Ziek

Zij zeide:

Ik dacht toen ik ging slapen: deze nacht
Zal ik ’t geheim in droomen zien verklaren,
Maar ik sliep grondeloozer dan sinds jaren
En werd als kind weer tot het licht gebracht.

Afkeerig voelde ik ’t warme zonnelonken.
Zachte oogen vlamden mij vijandig aan.
Ik was te diep aan dit bestaan ontzonken,
Door te veel deuren ’t leven uitgegaan.

Zóó was ’t begin: er waren lange gangen.
De poorten sloegen onherroeplijk dicht.
Een hand beroerde me als ik wou verlangen
Naar rust, en hemelver lachte een gezicht.

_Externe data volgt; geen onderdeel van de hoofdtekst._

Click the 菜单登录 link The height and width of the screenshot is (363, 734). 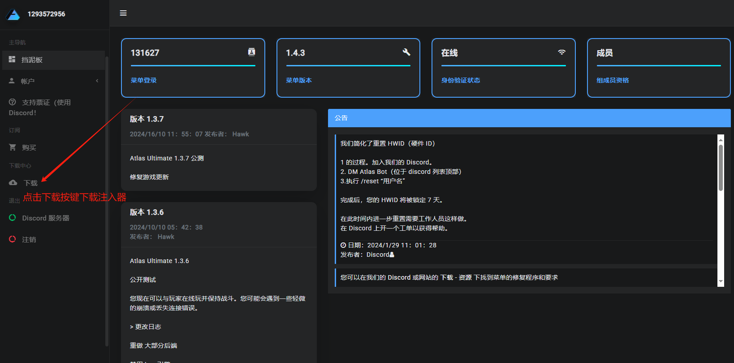click(143, 80)
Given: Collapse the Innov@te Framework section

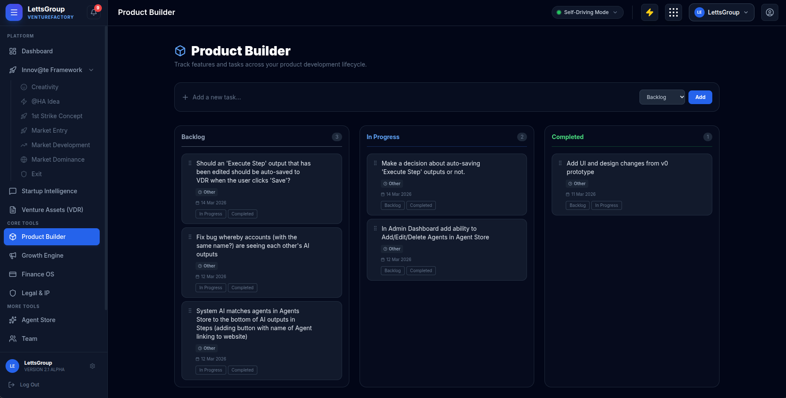Looking at the screenshot, I should click(91, 70).
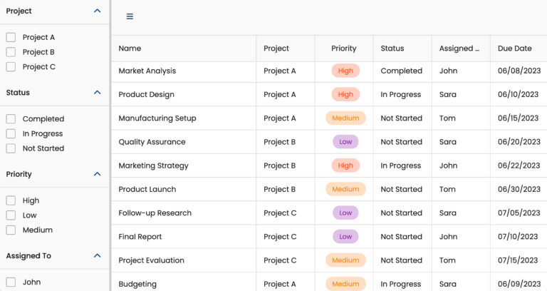Select the Product Launch row
The height and width of the screenshot is (291, 547).
(147, 190)
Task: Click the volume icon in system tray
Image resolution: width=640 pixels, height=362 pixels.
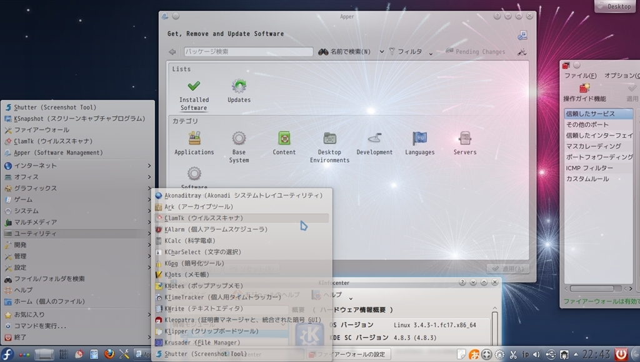Action: click(536, 354)
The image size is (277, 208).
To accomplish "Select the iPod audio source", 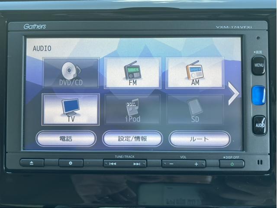I will (132, 109).
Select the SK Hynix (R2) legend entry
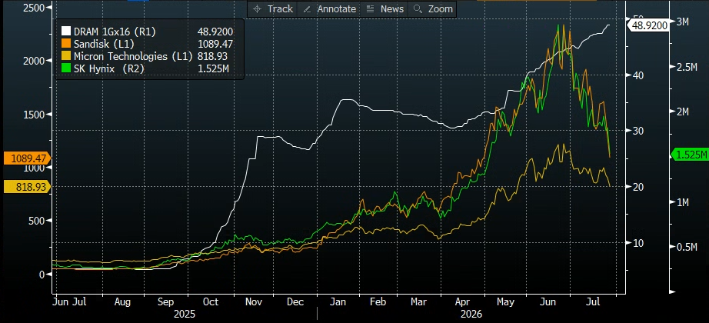The height and width of the screenshot is (323, 709). [148, 68]
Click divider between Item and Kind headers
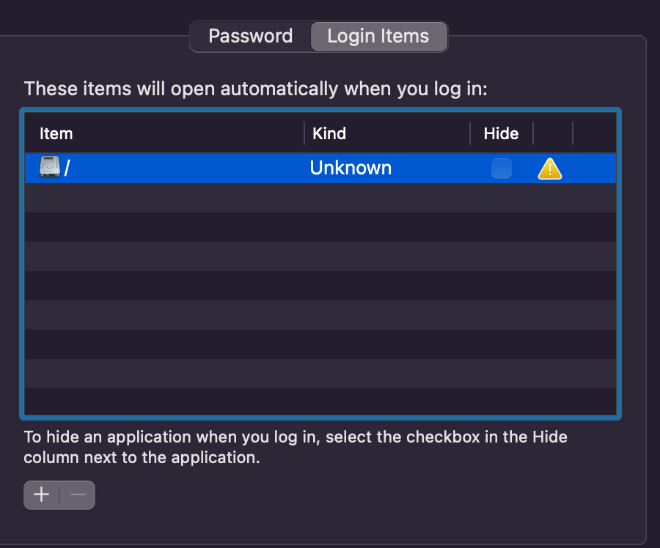The width and height of the screenshot is (660, 548). 304,133
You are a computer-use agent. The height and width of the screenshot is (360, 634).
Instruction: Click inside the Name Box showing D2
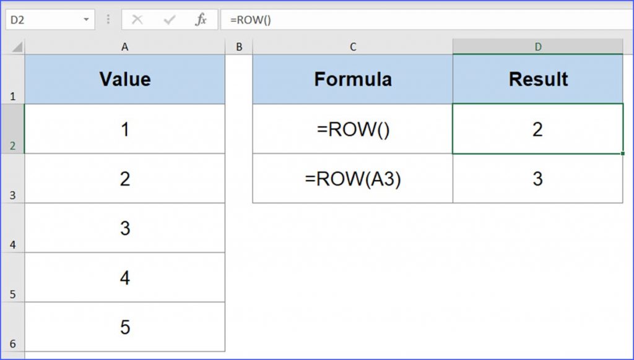[x=37, y=19]
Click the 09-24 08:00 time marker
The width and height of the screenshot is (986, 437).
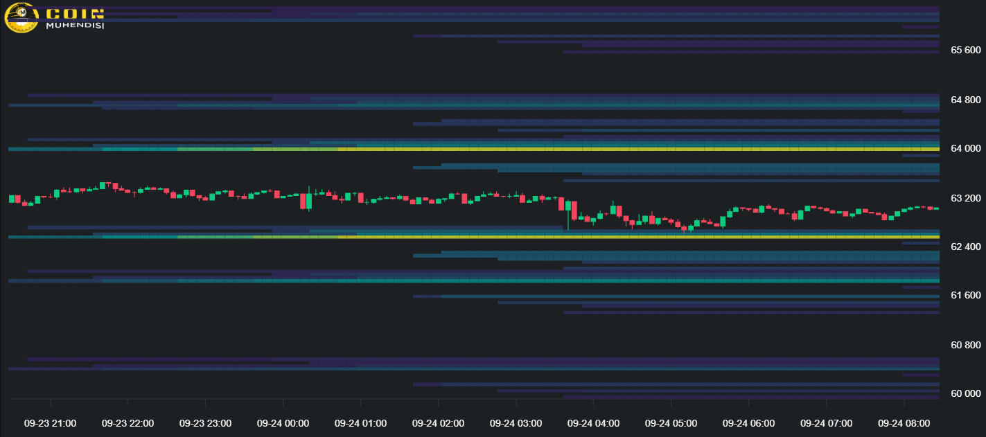click(904, 423)
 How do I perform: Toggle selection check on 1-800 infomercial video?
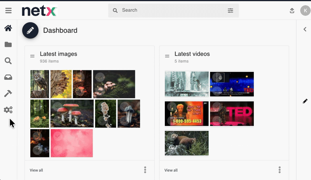[x=171, y=107]
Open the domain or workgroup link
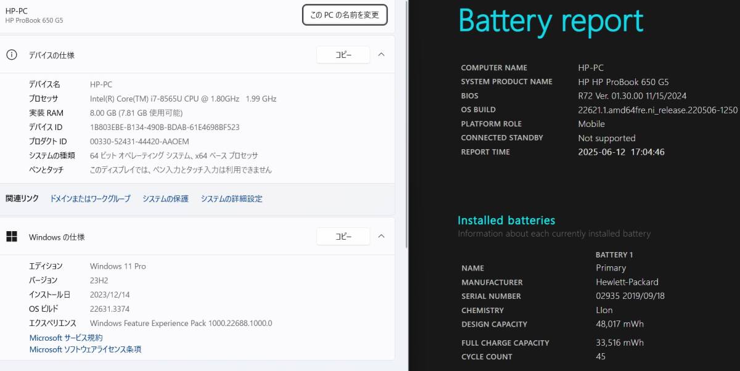The image size is (740, 371). (90, 198)
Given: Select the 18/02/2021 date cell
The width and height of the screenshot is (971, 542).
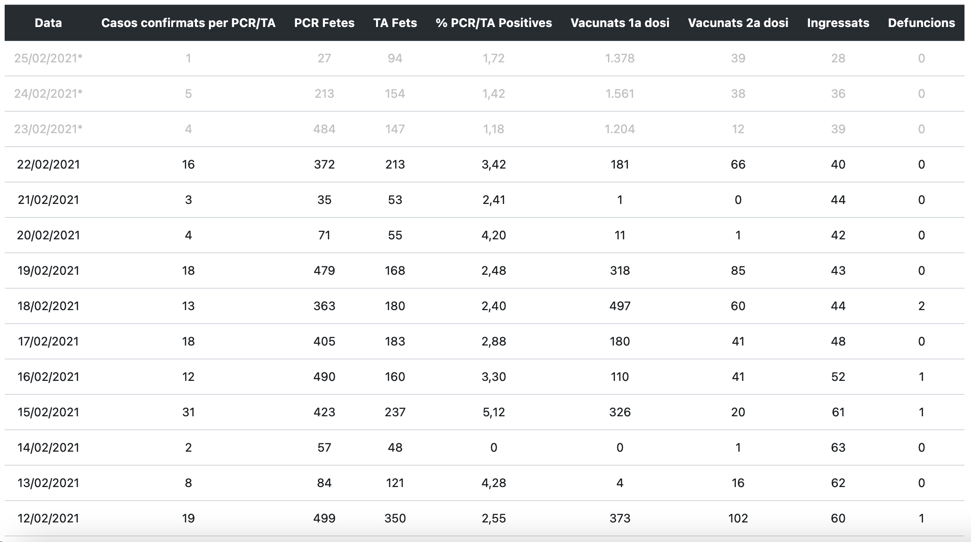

En ‘k viel in ’t donker en ben blijven vallen,
Tot alle leven mij verloren ging
En ‘k ergens lag… en ’t bloed begon te schallen
En ‘k niets was dan een heet herboren ding. –

Nu voel ik Uwe zachte trouwe handen,
Uw stem streelt langs mijn oor en lispelt wat.
En ‘k zucht, en eensklaps stijg ik naar de landen
Des levens, of ‘k ze nooit verlaten had.

En nogmaals komt een duizelig verzinken,
Maar in een licht dat helder maakt een goed.
Ik dorst en mag uit Uwe handen drinken,
En weet: ik drink het leven van Uw bloed.